
  6. I’m not sure the Academy has ever been up to the level of “Abbott & Costello Meet Frankenstein,” so no, I can’t agree.

  7. Good article. BTW, A&C Meet Frankenstein is the only good movie those guys ever made. It’s actually funny.

  8. I always enjoy your articles on Hollywood in Toto, more so now that you have invited us in to know more about your story. You are the only observer who agrees with me that the left was never united on behalf of our country on 9-11. I keep hearing how “we came together” “our country was never more divided than it is now,” but that is a convenient manipulation of the left to control the narrative and erase their tracks.

    1. What don’t you get about the fact that the United States brought those attacks on itself……?
      Oh, I guess that’s a hard pill to swallow for you?

  9. Not sure when I stumbled across the HiT website, but I know it was after “The Dark Knight Rises” when I was looking for online reviews from other than mainstream papers. That film came out around the time of Occupy Wall Street and got me thinking; I saw “TDKR” as a cautionary tale of the French Revolution, and a warning about following mob mentalities and the failures of utopian dreams. Around the same time also read Dennis Prager’s book “Still the Best Hope”.

    Also with HiT are the podcasts with fun frank open discussions. It’s great to hear people chat about their passion in the entertainment industry be they writers, directors, editors, comedians, or comic book artists. And they have different POVs, some are libertarian, others are liberals who are fed up with the cancel culture too. Favorites include interviews with Mark Pellegrino and voice actor Rob Paulsen.

    Keep up the great work, Mr. Toto! My go-to classic comedy? “Some Like It Hot”.

RECORDS PROVIDED:

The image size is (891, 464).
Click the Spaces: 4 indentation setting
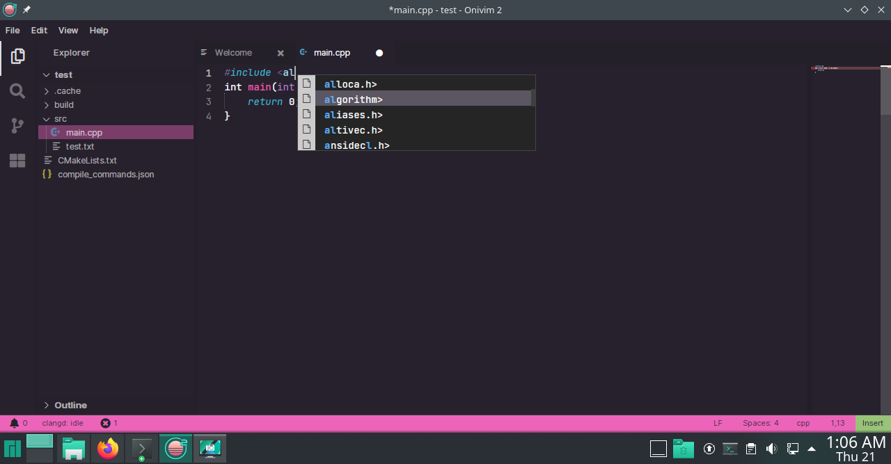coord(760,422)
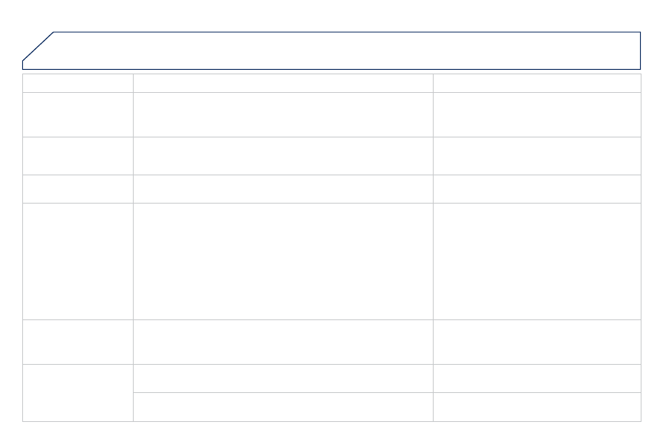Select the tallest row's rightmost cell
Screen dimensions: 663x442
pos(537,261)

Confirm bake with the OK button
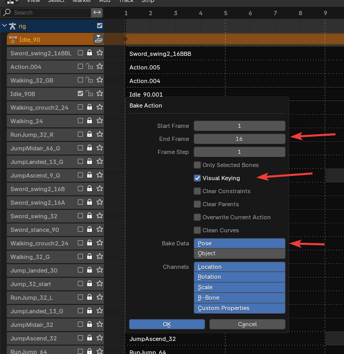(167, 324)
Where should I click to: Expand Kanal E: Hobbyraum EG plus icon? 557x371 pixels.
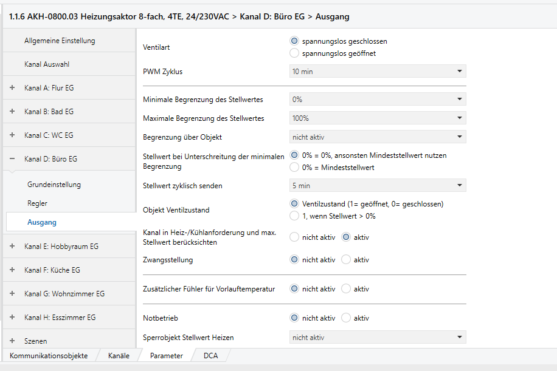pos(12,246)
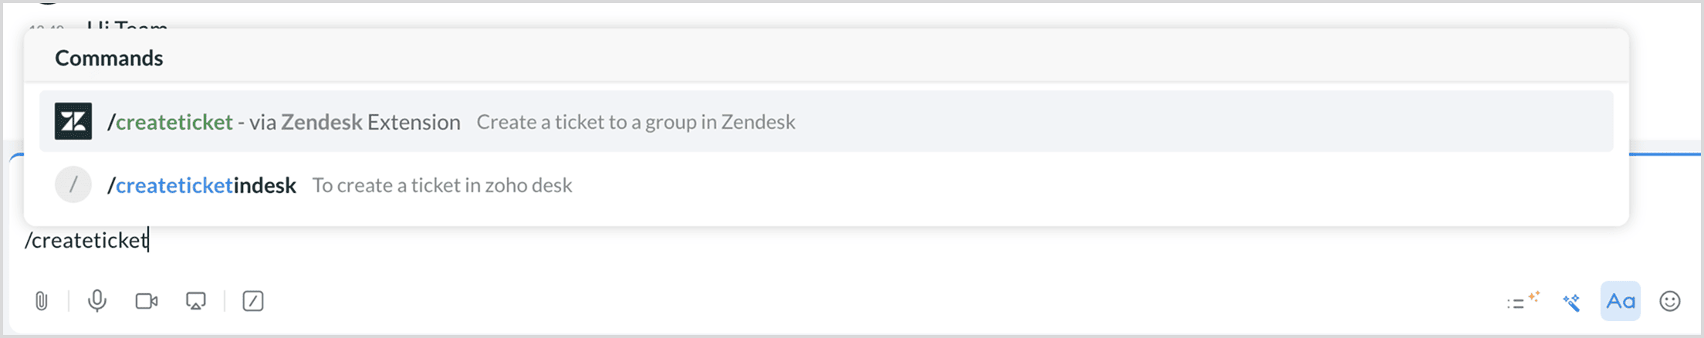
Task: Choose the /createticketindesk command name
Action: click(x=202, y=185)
---
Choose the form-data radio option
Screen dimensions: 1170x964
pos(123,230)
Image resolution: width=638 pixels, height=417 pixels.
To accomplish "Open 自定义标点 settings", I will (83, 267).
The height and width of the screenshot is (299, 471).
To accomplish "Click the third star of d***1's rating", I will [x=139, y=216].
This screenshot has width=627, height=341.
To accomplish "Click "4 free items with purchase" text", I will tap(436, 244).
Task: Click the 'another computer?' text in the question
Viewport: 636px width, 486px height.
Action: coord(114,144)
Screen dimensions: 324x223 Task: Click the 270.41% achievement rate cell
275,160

PROBLEM SET:
**1.** List every movie title mentioned in the comment thread.
**2.** According to the comment thread, whose book "Still the Best Hope" did the commenter read?
**3.** Transcribe the comment thread from "6. I’m not sure" to "erase their tracks.".

ANSWER SET:
**1.**
- "Abbott & Costello Meet Frankenstein"
- "The Dark Knight Rises"
- "Some Like It Hot"

**2.** Dennis Prager's.

**3.**
6. I’m not sure the Academy has ever been up to the level of “Abbott & Costello Meet Frankenstein,” so no, I can’t agree.

  7. Good article. BTW, A&C Meet Frankenstein is the only good movie those guys ever made. It’s actually funny.

  8. I always enjoy your articles on Hollywood in Toto, more so now that you have invited us in to know more about your story. You are the only observer who agrees with me that the left was never united on behalf of our country on 9-11. I keep hearing how “we came together” “our country was never more divided than it is now,” but that is a convenient manipulation of the left to control the narrative and erase their tracks.